Tenho o costume descompromissado e ingênuo de ficar observando as pessoas, seus comportamentos e atitudes quando estou em um parque, na rua ou mesmo num barzinho, é um costume meu. Não, não sou voyeur. O jeito tímido como os dedos se entrelaçam no casal cheio de segundas intenções, as pernas cruzadas tentando conter, em vão, o fogo ardente consumindo seu corpo, o olhar de desejo.

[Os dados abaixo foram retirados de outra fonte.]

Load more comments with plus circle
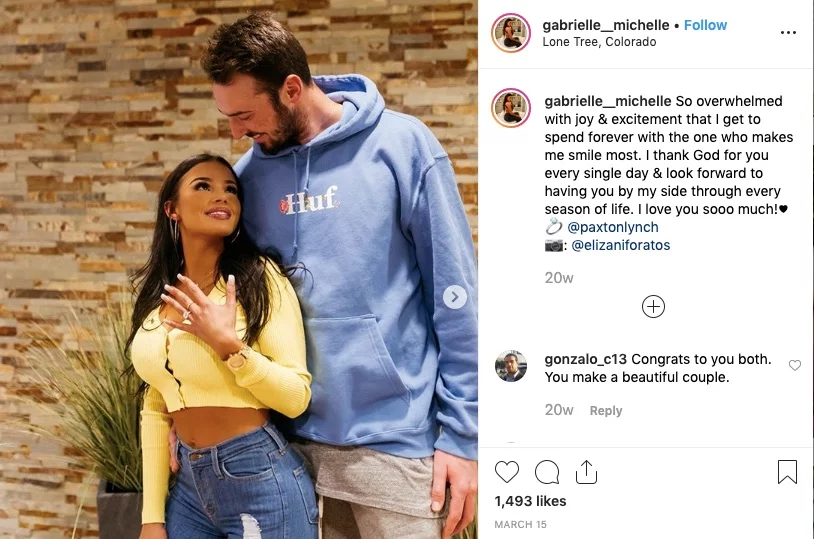The height and width of the screenshot is (539, 814). tap(653, 306)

O olhar me chama muito a atenção, por ser genuíno, verdadeiro, autêntico, confiável e imprevisível. É aqui que se escondem ou se revelam meus medos, as angústias, os sonhos, desejos, desafios e a esperança infinita de viver.
Os primeiros olhares que recebi foram os mais devastadores: os de reprovação, de negação, julgamento. Me preparei tanto esperando enfrentar tudo isso, que acreditei, fariam pouco efeito. Balancei algumas vezes, não nego, mas me mantive firme, invariável como um iceberg.
No olhar está o instinto, a beleza e o poder transformador de uma reação, está a testemunha das mudanças, a experiência dos bons e maus momentos, a delicadeza e o amor, a tristeza e a dor de quem carrega a história sofrida nas marcas do corpo.
Passada a fase inicial, ficou mais fácil conviver com os olhares de discriminação, uma realidade às vezes incômoda, mas, para mim, indolor. Então surgiu um feixe de esperança, um olhar de cumplicidade, que te conforta e aceita na sua forma mais humana.
Os últimos olhares me revelaram o paraíso, de onde ainda não consegui retornar, tamanha minha felicidade. Olhares masculinos de desejo. Aos 8 meses de HRT recebi o primeiro deles, um olhar de flerte que correspondi timidamente e que me fez derreter.